Background:
Variations in mitochondrial DNA copy number (mtDNA-CN) of
peripheral blood leukocytes (PBLs), as a potential biomarker for gastric
cancer (GC) screening has currently been subject to controversy.
Herein, we have assessed its efficiency in GC screening, in parallel and
in combination with serum pepsinogen (sPG) I/II ratio, as an
established indicator of gastric atrophy.
Methods:
The study population included GC (n = 53) and non-GC (n = 207)

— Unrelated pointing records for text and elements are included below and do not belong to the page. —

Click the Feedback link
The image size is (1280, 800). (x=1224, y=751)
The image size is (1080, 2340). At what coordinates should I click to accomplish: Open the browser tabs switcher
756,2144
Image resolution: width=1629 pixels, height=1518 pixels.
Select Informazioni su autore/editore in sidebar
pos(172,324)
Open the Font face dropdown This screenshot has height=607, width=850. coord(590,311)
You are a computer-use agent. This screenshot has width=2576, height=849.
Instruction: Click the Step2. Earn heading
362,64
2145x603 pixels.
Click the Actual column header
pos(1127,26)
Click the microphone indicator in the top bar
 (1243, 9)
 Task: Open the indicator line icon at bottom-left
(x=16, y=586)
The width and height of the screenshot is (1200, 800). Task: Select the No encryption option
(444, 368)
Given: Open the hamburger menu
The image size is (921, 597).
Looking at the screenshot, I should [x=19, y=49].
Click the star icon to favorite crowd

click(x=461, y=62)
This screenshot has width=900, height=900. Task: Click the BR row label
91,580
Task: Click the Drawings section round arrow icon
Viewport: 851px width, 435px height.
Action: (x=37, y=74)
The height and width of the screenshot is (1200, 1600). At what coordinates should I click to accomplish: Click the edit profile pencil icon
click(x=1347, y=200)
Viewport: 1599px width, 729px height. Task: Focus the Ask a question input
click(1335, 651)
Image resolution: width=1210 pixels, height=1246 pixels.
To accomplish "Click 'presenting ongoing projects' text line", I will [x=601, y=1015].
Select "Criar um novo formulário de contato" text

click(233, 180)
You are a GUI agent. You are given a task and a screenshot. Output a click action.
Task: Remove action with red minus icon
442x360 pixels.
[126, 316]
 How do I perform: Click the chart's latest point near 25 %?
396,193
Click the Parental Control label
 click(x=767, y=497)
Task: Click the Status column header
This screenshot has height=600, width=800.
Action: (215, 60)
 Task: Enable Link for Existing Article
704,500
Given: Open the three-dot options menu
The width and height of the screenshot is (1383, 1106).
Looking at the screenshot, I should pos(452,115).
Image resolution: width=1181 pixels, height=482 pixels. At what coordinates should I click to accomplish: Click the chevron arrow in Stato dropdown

dyspeptic patients. The non-GC group was histologically categorized into
CG (n = 104) and NM (n = 103) subgroups. The MtDNA-CN of PBLs was
measured by quantitative real-time PCR. The sPG I and II levels and
anti-H. pylori serum IgG were measured by ELISA.
Results:
The mtDNA-CN was found significantly higher in GC vs. non-GC (OR =
3.0; 95% CI = 1.4, 6.4) subjects. Conversely, GC patients had
significantly lower sPG I/II ratio than the non-GC (OR = 3.2; CI = 1.4,
7.2) subjects. The combination of these two biomarkers yielded a
dramatic amplification of the odds of GC risk in double-positive (high
mtDNA-CN-low sPGI/II) subjects, in reference to double-negatives (low
mtDNA-CN-high sPGI/II), when assessed against non-GC (OR = 27.1; CI =
5.0, 147.3), CG (OR = 13.1; CI = 2.4, 72.6), or NM (OR = 49.5; CI = 7.9,
311.6) groups.
Conclusion:
The combination of these two biomarkers, namely mtDNA-CN in PBLs
and serum PG I/II ratio, drastically enhanced the efficiency of GC risk
assessment, which calls for further validations.